[Marxism] John Randolph

Louis Proyect lnp3 at panix.com
Sat Feb 28 12:59:05 MST 2004


NY Times, February 28, 2004
John Randolph, 88, an Actor on Broadway and in the Movies, Dies
By BEN SISARIO

John Randolph, a Tony Award-winning actor who was a veteran on Broadway and 
in the movies, died on Tuesday at his home in Hollywood, his daughter, 
Martha Randolph, said. He was 88.

Mr. Randolph, whose career stretched from Broadway in the 1930's to recent 
Hollywood films like "You've Got Mail" and "A Price Above Rubies" (both 
from 1998), won the Tony in 1987 for best featured actor in Neil Simon's 
"Broadway Bound."

Frequently cast as an authority figure, Mr. Randolph played the police 
chief in "Serpico," Jack Nicholson's father in "Prizzi's Honor" and Tom 
Hanks's grandfather in "You've Got Mail." He also occasionally played 
Roseanne Barr's father in the television show "Roseanne."
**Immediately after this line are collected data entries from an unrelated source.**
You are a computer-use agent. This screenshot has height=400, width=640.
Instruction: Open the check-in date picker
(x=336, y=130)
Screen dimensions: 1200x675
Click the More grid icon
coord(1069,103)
In "Broadway Bound," the third play in Mr. Simon's autobiographical trilogy 
that also included "Brighton Beach Memoirs" and "Biloxi Blues," Mr. 
Randolph played the frail yet cantankerous and argumentative grandfather. 
In a review in The New York Times, Frank Rich wrote that Mr. Randolph 
played the character — an "unreconstructed, if sometimes hypocritical 
Trotskyite" — with "a matchless mixture of buried affection and shrewd 
comic timing."

Born Emanuel Hirsch Cohen in the Bronx to immigrants from Romania, Mr. 
Randolph attended City College and studied in the Federal Theater Project 
and with Stella Adler. He changed his name to John Randolph in 1940.
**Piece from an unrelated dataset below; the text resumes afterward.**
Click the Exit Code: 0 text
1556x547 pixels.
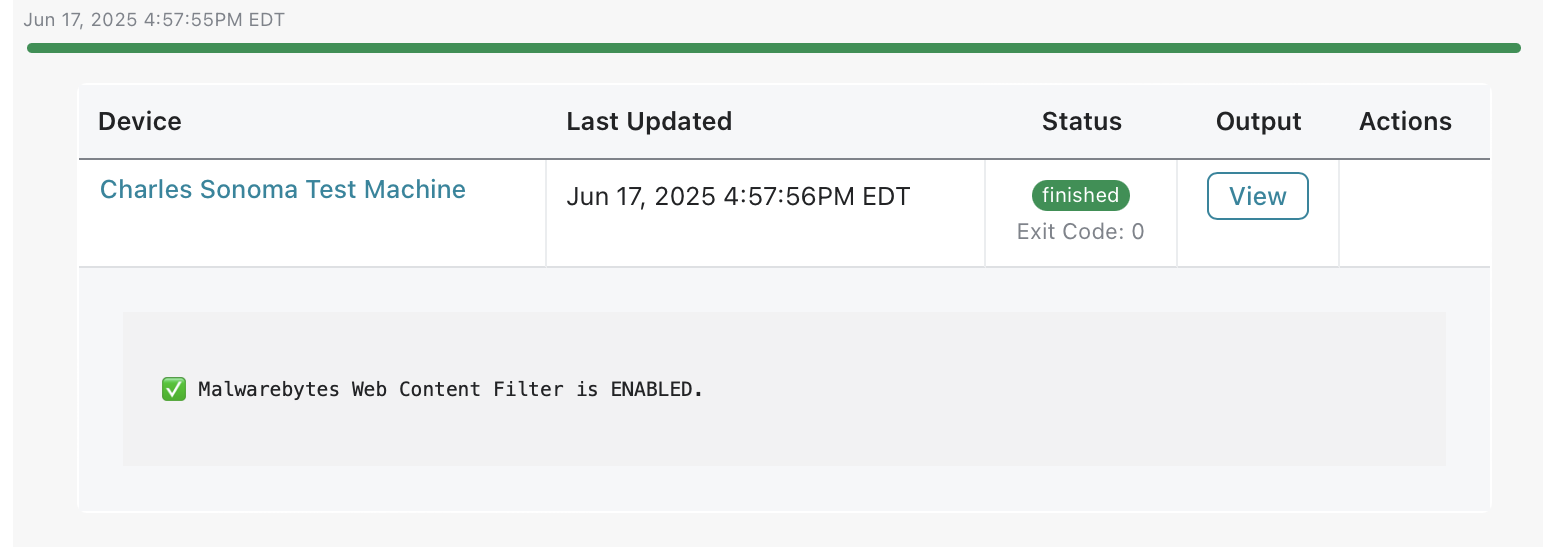[x=1080, y=232]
He made his Broadway debut in "Coriolanus" in 1938 and was a regular 
presence there through the 1960's. His many credits on Broadway include 
"Command Decision" in 1947, William Inge's "Come Back, Little Sheba" in 
1950 and "Seagulls Over Sorrento" in 1952. He was in the original Broadway 
productions of "The Sound of Music" and "Paint Your Wagon."

He married the actress Sarah Cunningham in Chicago in 1945, during the 
break between the matinee and evening performances of "Native Son," which 
was directed and produced by Orson Welles. Ms. Cunningham died in 1986.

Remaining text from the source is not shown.